Yes! I suspect my girlfriend might be unfaithful to me. I of course cannot prove anything but she is acting very weird lately.

Posted (edited)

Consider this:

 

If you confess...she'll never trust you the same way again. Women claim to want to know the truth but I honestly think sometimes...it's not always best.

 

Morality amongst society says to confess and even within yourself that is the natural thing I would think most people would want to do.

 

However if it was a one time thing, it might be something you want to consider keeping in the closet, because she will never trust you again.

 

But then again, why did you cheat in the first place? that is the real question for you.

 

Not confessing shows a degree of selfishness and disrespect, but as in all things within this world nothing is black and white. Just because you do the right thing doesn't mean you will be rewarded for it. After all there is no reward for being selfish and disrespecting the honor of your relationship and the deed has been done.

 

So as a final verdict, if you know you will not cheat on this woman again and you know you can be faithful and everything else that is great and you really want a future with this woman...I'd advise you out of experience not to tell and say your confessions to a priest or someone else.

 

It is you who will have to live with the guilt in that case, it was your choice.
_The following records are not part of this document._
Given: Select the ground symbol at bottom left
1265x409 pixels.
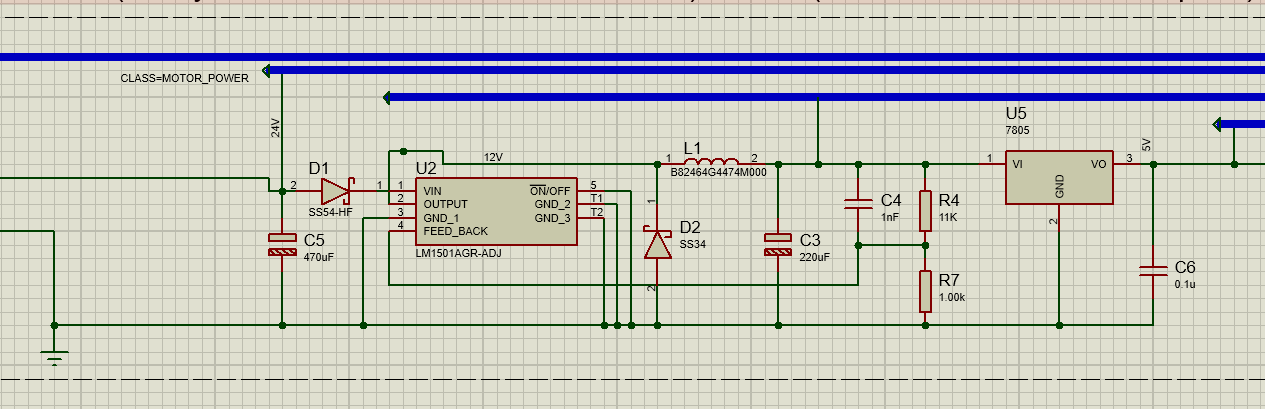Looking at the screenshot, I should point(55,357).
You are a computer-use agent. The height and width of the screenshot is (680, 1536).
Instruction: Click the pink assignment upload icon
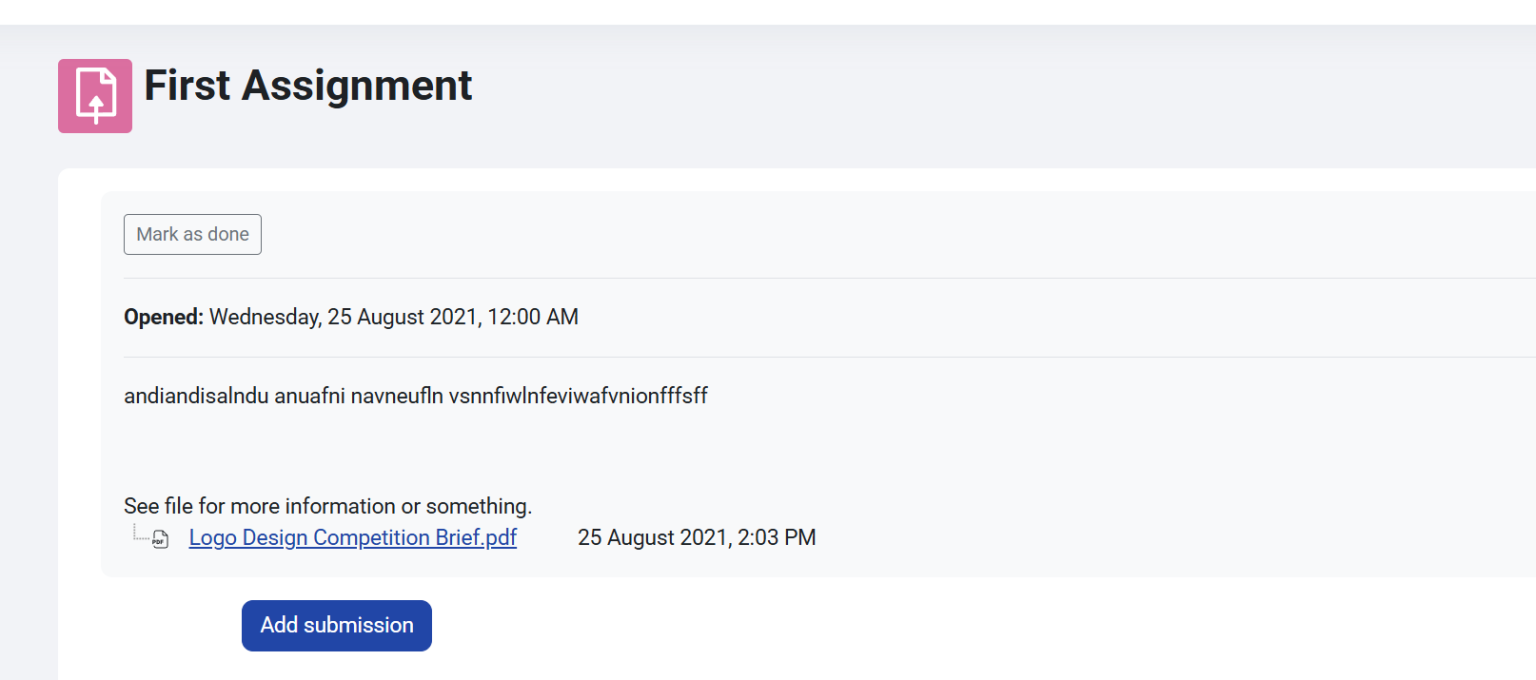[95, 96]
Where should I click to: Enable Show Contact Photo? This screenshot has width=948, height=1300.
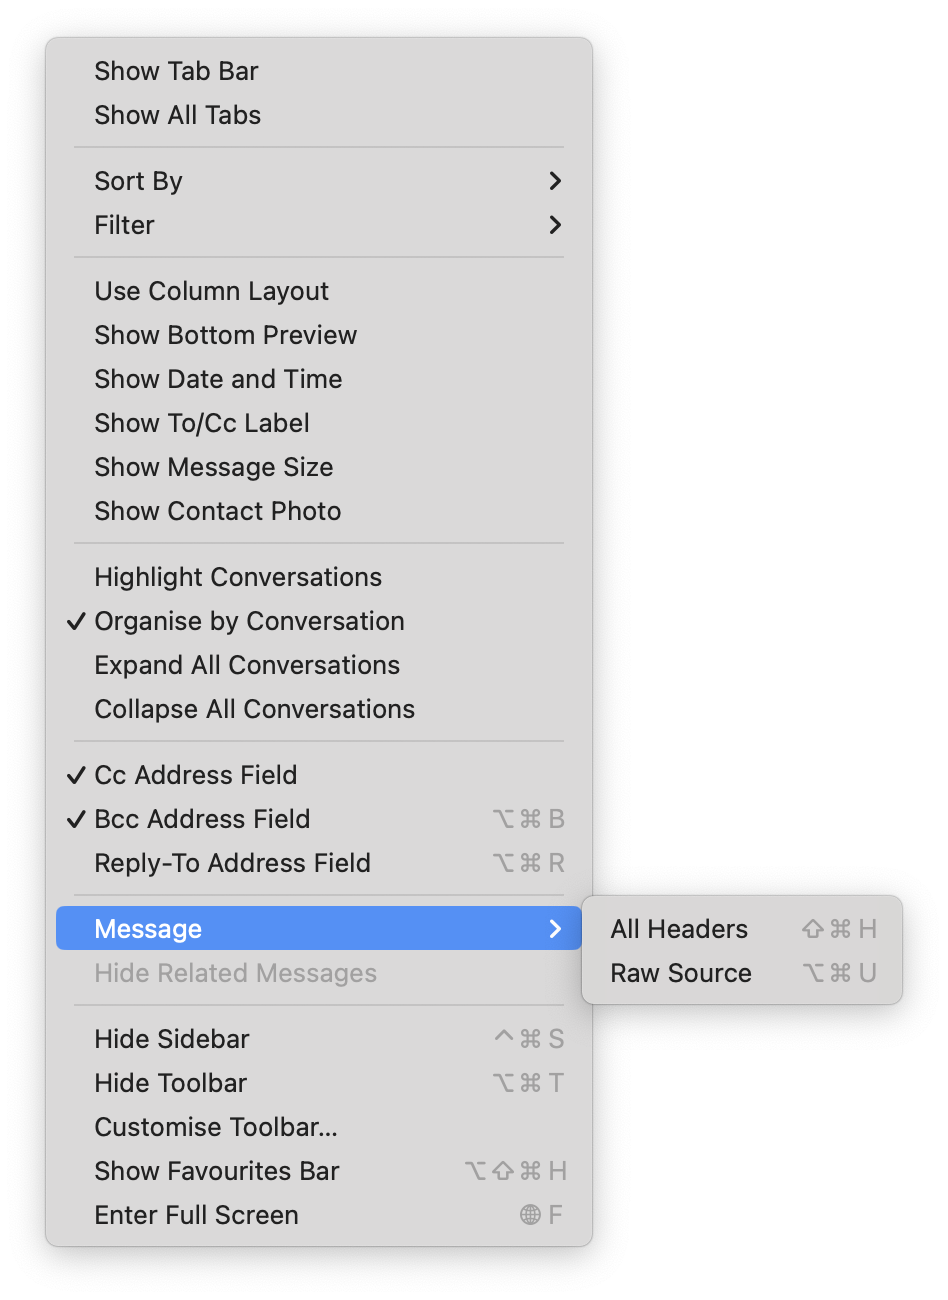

Don't break her heart by telling her if you want to break up with her, let her be without that pain.

Edited by Ninjainpajamas
Posted

So as a final verdict, if you know you will not cheat on this woman again

 

They knew they wouldn't/shouldn't cheat on them in the first place, but they did.

 

 

It is you who will have to live with the guilt in that case, it was your choice.

 

If they can get away with it, cheaters will live with the guilt just fine. Its the getting caught part that really causes them grief.

 

 

Don't break her heart by telling her if you want to break up with her, let her be without that pain.

 

If he doesn't want to cause this woman any pain, then he needs to let her decide if she wants to find a decent man.

 

He WILL get away with this, and he WILL cheat if he finds the perfect opportunity where he thinks she'll never find out. And will justify it with the same reasons you put forth. "its only a one night stand. what she don't know won't hurt her and I'll never see this woman again"

Posted
So, which do you think is right?
I don't have strong general feelings one way or another. IMO, each situation is different.

 

What would you want your SO to do if they cheated on you? Would you rather stay in the ignorant bliss, or hear the painful truth?
In my case I was openly defiant of our M after my exW abandoned me. In retrospect, with the help of LS and friends, I have strong suspicions that she was engaging in inappropriate relationships long before I publicly had my fill. We're divorced. Would knowing have helped me or our M? I doubt it. If my suspicions were confirmed this moment, I'd have no strong feelings one way or another. I'd probably say 'I'm not surprised' as is often the case for myself in life, as little surprises me. That's one M and one person.

In responding, would you post your general age and gender? (just to get an idea of what someone who is 18 thinks vs someone who is 32, male vs female (or other gender ID) etc.)
I'm 52, male and was married from 41 to 51.